The amazon philosophy is quite a bit like the underpants gnomes: 1) grow, 2)
..., 3) profit. Where there are natural monopolies with obvious economies of
scale, this is an incredible strategy. But outside of that (retail, for
example), it just doesn't work. Economies of scale come coupled with
diseconomies of scale, and #2 needs to be an intentional and deliberate
approach to managing those diseconomies of scale. If you look at their
financials, it is obvious that Amazon retail has had a miserable time managing
this...over the last 15 years they have steadily lower inventory turns,
steadily increasing logistics costs, availability inconsistency, etc.
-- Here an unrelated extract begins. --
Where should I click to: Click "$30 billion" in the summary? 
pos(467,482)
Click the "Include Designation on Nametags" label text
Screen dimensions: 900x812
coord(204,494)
Anybody
who works there now or worked there in the past can see how inefficiently they
run things and how efficiency improvements one day are ameliorated by
political and speculative decisions the next day.
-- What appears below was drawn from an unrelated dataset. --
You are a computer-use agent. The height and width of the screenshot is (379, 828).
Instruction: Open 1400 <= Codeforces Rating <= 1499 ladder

Combine this with their typical acquisition strategy, as exemplified by the
Quidsi approach. Lowball, and when they don't accept, spend money subsidizing
your own product to undercut their market and make them more desperate to
sell.

The Backblaze approach is genius for taking on Amazon because it inverts the
priorities to 1) meticulously manage costs, and then 2) directly engage amazon
by competing on price. Backblaze can compete on price because their cost
structure is lower than Amazon. Amazon can always subsidize their product, but
by doing so _Amazon is in the weaker position in the endurance race_.
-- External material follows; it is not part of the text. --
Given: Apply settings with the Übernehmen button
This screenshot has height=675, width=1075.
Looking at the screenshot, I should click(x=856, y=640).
Backblaze can ride out the attempts at undercutting them because they have a
lower cost structure and prices need to drop a lot before they affect their
cash flow safety. It's also a resilient strategy; Amazon can know that's
exactly what they're doing and they can't do anything to stop it apart from
beating them at their own game of cost management. It's a slow and steady
road, but it can work.

Now, if only they would start running more than an S3 competitor :)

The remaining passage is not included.